Material for this task.

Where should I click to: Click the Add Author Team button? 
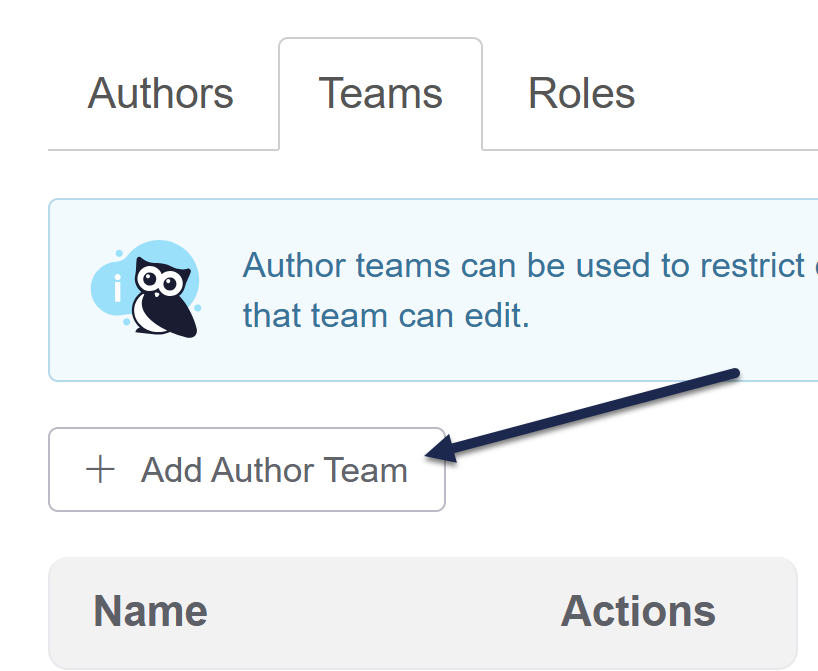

* * *

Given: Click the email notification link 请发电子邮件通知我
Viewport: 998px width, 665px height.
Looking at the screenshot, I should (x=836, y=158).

* * *

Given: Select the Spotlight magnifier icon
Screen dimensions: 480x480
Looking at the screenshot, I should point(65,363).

Your task. Nothing but a number is wanted here: how many lines of the material contain the string "Click".

Response to the task. 2